Data extracted from a collection:
+++++
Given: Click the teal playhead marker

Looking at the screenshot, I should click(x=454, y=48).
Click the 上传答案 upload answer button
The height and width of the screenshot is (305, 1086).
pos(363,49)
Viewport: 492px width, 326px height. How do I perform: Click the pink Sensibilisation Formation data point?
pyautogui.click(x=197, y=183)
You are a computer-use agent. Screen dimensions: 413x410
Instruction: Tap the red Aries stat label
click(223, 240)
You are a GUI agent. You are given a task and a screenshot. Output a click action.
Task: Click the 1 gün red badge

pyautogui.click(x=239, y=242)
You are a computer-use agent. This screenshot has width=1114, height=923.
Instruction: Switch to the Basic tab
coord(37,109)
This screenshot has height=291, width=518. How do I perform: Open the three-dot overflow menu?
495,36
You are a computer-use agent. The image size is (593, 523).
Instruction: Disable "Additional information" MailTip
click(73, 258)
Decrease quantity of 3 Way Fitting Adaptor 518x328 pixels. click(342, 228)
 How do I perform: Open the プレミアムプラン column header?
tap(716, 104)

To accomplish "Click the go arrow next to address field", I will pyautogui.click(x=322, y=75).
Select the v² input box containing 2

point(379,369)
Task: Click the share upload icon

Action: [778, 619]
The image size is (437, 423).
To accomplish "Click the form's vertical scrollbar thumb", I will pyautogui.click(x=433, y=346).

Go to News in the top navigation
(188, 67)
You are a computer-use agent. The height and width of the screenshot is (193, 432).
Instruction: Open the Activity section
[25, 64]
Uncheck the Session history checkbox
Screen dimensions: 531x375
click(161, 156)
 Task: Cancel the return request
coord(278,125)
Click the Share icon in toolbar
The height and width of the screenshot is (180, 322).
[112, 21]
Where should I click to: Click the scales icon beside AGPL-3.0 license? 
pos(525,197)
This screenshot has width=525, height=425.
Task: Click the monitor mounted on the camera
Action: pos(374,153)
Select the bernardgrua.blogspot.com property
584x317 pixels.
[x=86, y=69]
+++++
--- AIM OF THE TASK ---
Every entry above must be reproduced exactly.

--- RESULT BELOW ---
Given: Click the teal playhead marker

Looking at the screenshot, I should click(x=454, y=48).
Click the 上传答案 upload answer button
The height and width of the screenshot is (305, 1086).
pos(363,49)
Viewport: 492px width, 326px height. How do I perform: Click the pink Sensibilisation Formation data point?
pyautogui.click(x=197, y=183)
You are a computer-use agent. Screen dimensions: 413x410
Instruction: Tap the red Aries stat label
click(223, 240)
You are a GUI agent. You are given a task and a screenshot. Output a click action.
Task: Click the 1 gün red badge

pyautogui.click(x=239, y=242)
You are a computer-use agent. This screenshot has width=1114, height=923.
Instruction: Switch to the Basic tab
coord(37,109)
This screenshot has height=291, width=518. How do I perform: Open the three-dot overflow menu?
495,36
You are a computer-use agent. The image size is (593, 523).
Instruction: Disable "Additional information" MailTip
click(73, 258)
Decrease quantity of 3 Way Fitting Adaptor 518x328 pixels. click(342, 228)
 How do I perform: Open the プレミアムプラン column header?
tap(716, 104)

To accomplish "Click the go arrow next to address field", I will pyautogui.click(x=322, y=75).
Select the v² input box containing 2

point(379,369)
Task: Click the share upload icon

Action: [778, 619]
The image size is (437, 423).
To accomplish "Click the form's vertical scrollbar thumb", I will pyautogui.click(x=433, y=346).

Go to News in the top navigation
(188, 67)
You are a computer-use agent. The height and width of the screenshot is (193, 432).
Instruction: Open the Activity section
[25, 64]
Uncheck the Session history checkbox
Screen dimensions: 531x375
click(161, 156)
 Task: Cancel the return request
coord(278,125)
Click the Share icon in toolbar
The height and width of the screenshot is (180, 322).
[112, 21]
Where should I click to: Click the scales icon beside AGPL-3.0 license? 
pos(525,197)
This screenshot has width=525, height=425.
Task: Click the monitor mounted on the camera
Action: pos(374,153)
Select the bernardgrua.blogspot.com property
584x317 pixels.
[x=86, y=69]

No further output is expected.